In a January analysis sent to Congress, FHFA said it would cost Fannie Mae and Freddie Mac an additional $100 billion to write down all 3 million underwater loans to the value of the homes securing them.
Far fewer loans would actually be candidates for principal forgiveness, even if FHFA changes its policy.
Economist Dean Baker of the Center for Economic and Policy Research, who supports debt reduction, estimates that at best the tactic would help an additional 200,000 to 300,000 families keep their homes.
A Necessary Tool
“You just want it to to be a tool in your toolbox,” Baker said. “To say you’re not going to have it as a tool just seems crazy. On the other side, to say that it’s a huge game-changer, that the housing market is going to go booming is crazy.”
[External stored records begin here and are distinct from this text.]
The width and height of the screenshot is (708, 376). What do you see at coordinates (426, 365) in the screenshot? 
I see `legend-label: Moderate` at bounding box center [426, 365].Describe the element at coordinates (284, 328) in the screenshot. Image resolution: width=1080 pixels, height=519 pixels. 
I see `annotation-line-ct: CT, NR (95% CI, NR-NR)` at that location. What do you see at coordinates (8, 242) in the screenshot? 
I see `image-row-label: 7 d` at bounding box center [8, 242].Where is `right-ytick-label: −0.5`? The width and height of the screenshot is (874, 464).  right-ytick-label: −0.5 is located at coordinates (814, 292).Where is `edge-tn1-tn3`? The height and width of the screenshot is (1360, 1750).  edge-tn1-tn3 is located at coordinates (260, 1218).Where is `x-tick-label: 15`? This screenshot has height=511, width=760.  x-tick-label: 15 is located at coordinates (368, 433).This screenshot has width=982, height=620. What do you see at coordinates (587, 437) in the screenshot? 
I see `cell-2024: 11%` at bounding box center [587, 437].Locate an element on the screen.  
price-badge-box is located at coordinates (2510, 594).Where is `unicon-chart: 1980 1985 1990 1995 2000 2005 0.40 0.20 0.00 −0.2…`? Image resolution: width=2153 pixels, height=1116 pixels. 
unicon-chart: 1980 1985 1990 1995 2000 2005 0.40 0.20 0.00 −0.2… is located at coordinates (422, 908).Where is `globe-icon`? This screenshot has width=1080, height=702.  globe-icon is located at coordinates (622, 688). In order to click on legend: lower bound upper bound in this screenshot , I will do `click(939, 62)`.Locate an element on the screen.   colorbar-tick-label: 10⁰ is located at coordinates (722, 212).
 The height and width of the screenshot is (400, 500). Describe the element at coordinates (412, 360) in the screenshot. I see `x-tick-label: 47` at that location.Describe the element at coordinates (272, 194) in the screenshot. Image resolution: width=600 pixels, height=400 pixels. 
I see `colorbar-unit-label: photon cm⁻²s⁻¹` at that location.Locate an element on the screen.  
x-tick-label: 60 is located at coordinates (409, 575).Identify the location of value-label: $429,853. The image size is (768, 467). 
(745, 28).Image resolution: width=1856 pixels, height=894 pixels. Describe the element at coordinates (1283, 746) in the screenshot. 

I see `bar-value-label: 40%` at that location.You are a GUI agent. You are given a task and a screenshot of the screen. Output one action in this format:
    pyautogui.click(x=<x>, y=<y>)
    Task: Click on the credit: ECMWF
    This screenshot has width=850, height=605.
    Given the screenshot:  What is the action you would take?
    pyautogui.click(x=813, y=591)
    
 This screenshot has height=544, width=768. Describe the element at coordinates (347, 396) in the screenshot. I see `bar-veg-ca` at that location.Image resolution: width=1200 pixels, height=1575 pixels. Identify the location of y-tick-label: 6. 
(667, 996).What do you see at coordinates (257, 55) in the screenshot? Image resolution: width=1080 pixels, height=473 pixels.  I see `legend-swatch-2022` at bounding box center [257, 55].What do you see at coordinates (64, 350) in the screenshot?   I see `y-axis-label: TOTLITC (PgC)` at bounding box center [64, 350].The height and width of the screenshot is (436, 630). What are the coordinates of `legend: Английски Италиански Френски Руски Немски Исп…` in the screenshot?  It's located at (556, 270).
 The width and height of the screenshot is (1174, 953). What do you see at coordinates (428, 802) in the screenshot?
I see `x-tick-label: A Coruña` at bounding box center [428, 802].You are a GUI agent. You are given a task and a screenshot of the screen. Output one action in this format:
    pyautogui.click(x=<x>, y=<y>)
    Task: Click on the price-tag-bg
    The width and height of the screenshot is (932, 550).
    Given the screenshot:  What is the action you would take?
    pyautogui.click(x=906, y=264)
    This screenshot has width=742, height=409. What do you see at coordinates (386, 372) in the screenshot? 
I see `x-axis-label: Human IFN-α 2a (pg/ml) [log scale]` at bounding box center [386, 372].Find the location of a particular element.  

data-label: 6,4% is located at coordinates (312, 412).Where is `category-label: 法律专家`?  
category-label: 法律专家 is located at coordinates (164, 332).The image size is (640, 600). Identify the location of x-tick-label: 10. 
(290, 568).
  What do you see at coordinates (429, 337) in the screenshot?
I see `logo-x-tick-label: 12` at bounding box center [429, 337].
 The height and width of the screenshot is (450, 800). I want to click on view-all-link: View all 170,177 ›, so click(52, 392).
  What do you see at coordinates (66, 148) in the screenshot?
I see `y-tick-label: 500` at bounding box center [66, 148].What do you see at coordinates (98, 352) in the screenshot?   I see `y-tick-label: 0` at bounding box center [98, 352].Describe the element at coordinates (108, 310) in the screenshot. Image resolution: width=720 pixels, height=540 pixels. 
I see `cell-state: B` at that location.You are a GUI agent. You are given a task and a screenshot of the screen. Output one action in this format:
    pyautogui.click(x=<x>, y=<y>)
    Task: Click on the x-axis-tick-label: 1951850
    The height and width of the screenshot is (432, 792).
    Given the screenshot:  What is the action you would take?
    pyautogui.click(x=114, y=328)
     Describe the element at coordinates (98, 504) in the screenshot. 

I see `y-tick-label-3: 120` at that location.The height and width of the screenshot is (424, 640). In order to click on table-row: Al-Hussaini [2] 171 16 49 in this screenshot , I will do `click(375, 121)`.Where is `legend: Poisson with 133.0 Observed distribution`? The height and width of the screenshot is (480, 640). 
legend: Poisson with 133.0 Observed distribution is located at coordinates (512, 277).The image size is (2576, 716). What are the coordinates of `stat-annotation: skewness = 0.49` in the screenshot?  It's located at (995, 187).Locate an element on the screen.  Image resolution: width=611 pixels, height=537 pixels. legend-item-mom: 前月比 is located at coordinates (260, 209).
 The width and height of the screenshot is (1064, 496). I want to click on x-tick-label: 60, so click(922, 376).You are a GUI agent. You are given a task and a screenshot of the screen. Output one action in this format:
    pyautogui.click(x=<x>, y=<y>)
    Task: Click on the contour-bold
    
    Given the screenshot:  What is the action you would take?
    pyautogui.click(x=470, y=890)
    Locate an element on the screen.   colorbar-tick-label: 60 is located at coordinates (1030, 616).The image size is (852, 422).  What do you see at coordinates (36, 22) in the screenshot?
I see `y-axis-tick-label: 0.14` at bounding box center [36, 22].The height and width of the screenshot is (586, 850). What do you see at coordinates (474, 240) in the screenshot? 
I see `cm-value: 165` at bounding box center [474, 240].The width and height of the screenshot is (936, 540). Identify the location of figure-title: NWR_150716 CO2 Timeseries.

Finance professor Anthony Sanders, who will speak on a panel today after DeMarco’s speech at the Brookings Institution, said reducing debt would not help many borrowers who have seen a long-term decline in their economic circumstances.
“The only fraction of the population it might help are households that have a temporary decline in income due to either job loss of one of the members or they’ve had to cut back in hours,” said Sanders, who teaches at George Mason University in Fairfax, Virginia.
Share of Upside
One solution might be a pilot program that would reduce principal by as little as 5 percent to 10 percent on some loans, while giving the government-sponsored lenders a share of the upside if the value of the home increases, said John Griffith, a policy analyst at the Center for American Progress, a Democratic-linked Washington organization. So-called “shared appreciation” agreements are being used by servicers such as Ocwen Financial Corp.
The U.S. government has spent $190 billion to shore up Fannie Mae and Freddie Mac since they were taken into federal conservatorship in 2008 after their investments in risky loans soured.
“From the perspective of FHFA, the main goal is to protect taxpayers,” Griffith said. “We need to make sure this principal reduction strategy is appropriate. We believe it is, for certain types of loans.”